Entretanto, Dagmar, papel de uma emotiva Trine Dyrholm, não é a protagonista da história. Esta é Karoline (Vic Carmen Sonne), uma jovem trabalhadora da indústria têxtil que se vê submersa na incerteza que a Primeira Guerra Mundial popularizou na Europa.

Indicado ao Globo de Ouro e ao BAFTA, o filme foi lembrado também na categoria Spotlight do Sindicato de Fotografia (Foto: MUBI)

A Dinamarca onde mora e trabalha não foi de fato destruída pelos conflitos, mas a paisagem é seca, desnivelada e carece de pessoas.

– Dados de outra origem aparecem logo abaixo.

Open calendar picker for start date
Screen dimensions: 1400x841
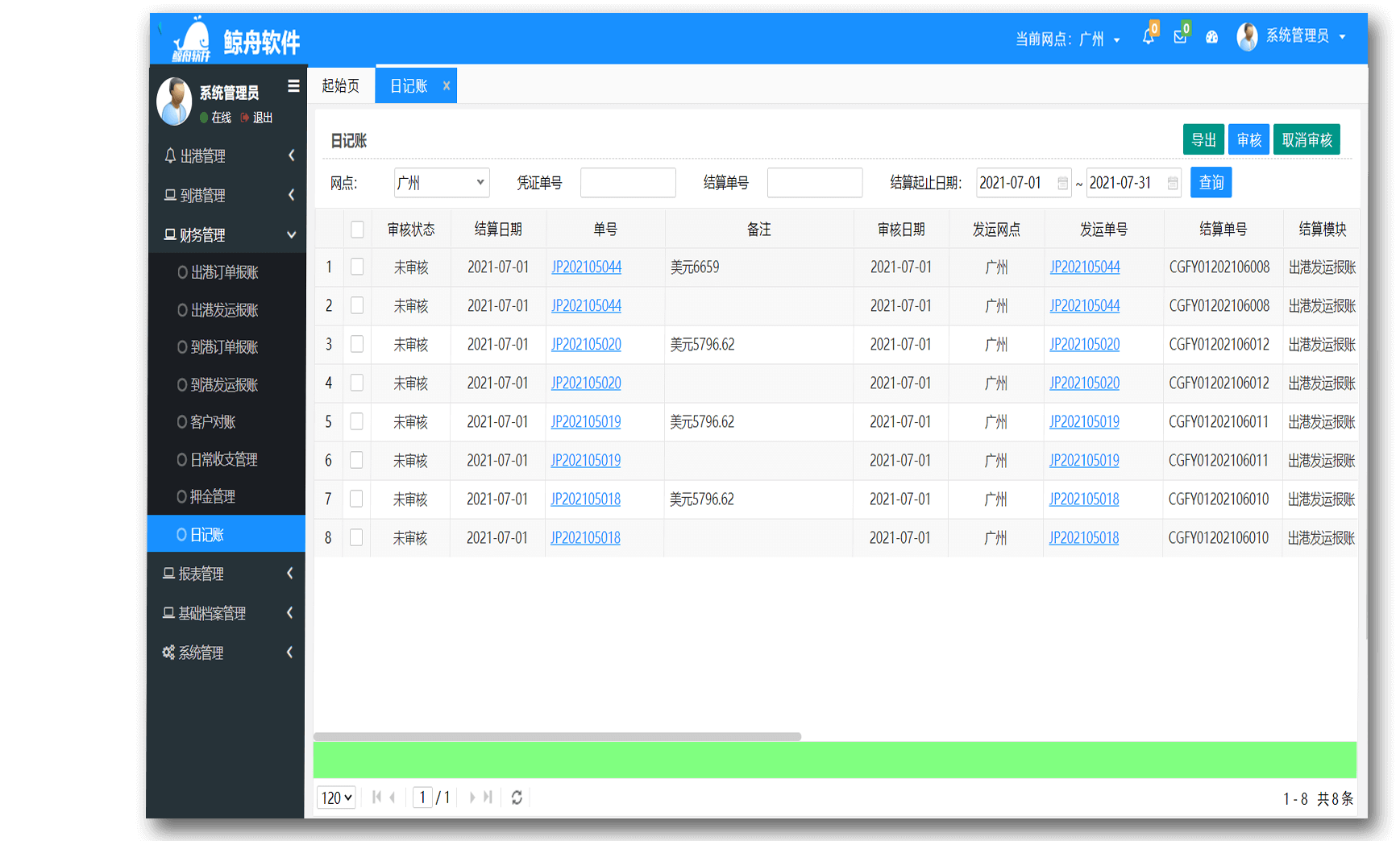[x=1062, y=184]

O marido sumiu entre os tiros e nunca mais deu sinal de vida, e os olhares que troca com o chefe Jørgen (Joachim Fjelstrup) são razão o bastante para que ela consume o desejo carnal.

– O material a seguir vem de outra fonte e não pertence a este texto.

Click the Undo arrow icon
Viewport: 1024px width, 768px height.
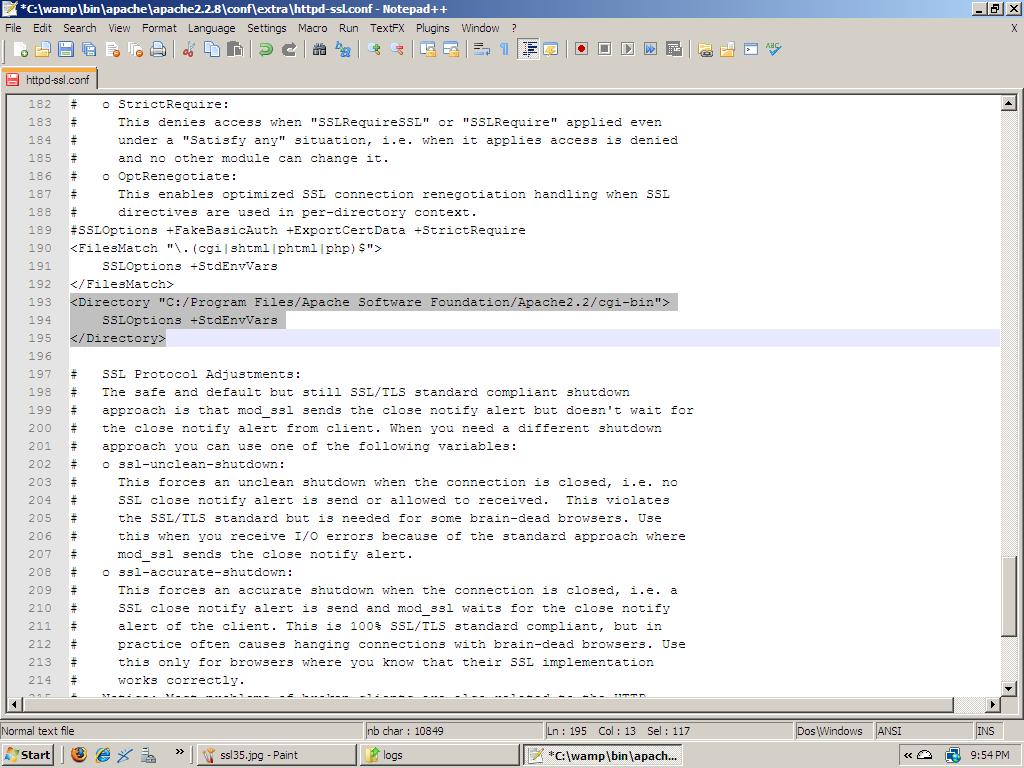[266, 49]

O que, claramente, resulta numa gravidez indesejada – e uma rejeição que humilha sua integridade como mulher. Quando o marido-defunto retorna em plena função motora, com exceção de um rosto destruído na Guerra, Karoline não tem para onde correr. Ou melhor, quando corre, dá de cara com uma amável e prontamente educada senhora, a tal Dagmar.

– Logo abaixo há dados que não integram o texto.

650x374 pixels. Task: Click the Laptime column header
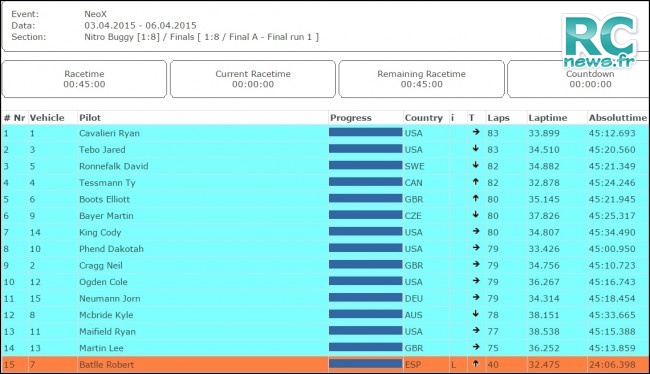[x=548, y=118]
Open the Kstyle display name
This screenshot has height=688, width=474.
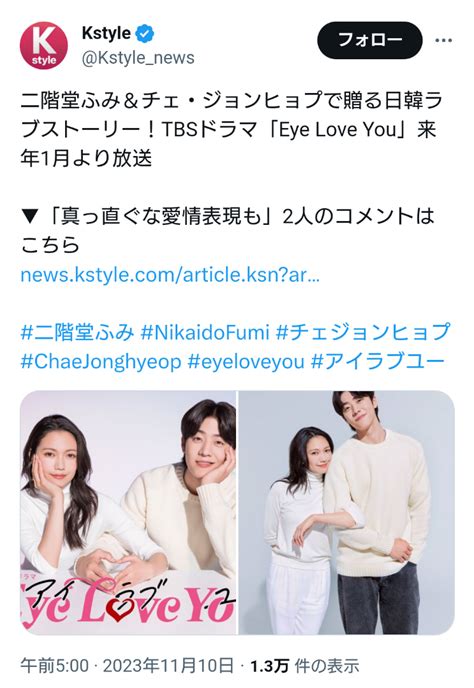pyautogui.click(x=106, y=33)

Apesar das críticas positivas, o filme dividiu a competição de Cannes com outro terror, A Substância, que puxou para si o olhar das premiações (Foto: MUBI)

Na atmosfera de The Girl with the Needle, que hipnotizou a audiência em Cannes, o diretor sueco Magnus von Horn busca a estilização extrema na transformação de seu conto de soturnas intenções. Na direção de fotografia, Michal Dymek reduz tudo aos mínimos traços, transformando o preto e branco num golfo de terror, que suga em redemoinho qualquer resquício de esperança.

E a esperança ameaça nascer dali a nove meses, quando Karoline entrega a Dagmar o bebê que pariu. Da interação, cresce a afeição e o interesse mútuo entre as mulheres, que passam a dividir os afazeres da loja da senhora, por mais que a jovem nem suspeite das reais ações de sua empregadora. Quando o destino abre brechas para a descoberta, o roteiro de von Horn e Line Langebek Knudsen opta pelo brusco golpe desavisado.

Tomando parte nos populares freak shows da época, o longa de Magnus von Horn indaga: a quem serve a Guerra? (Foto: MUBI)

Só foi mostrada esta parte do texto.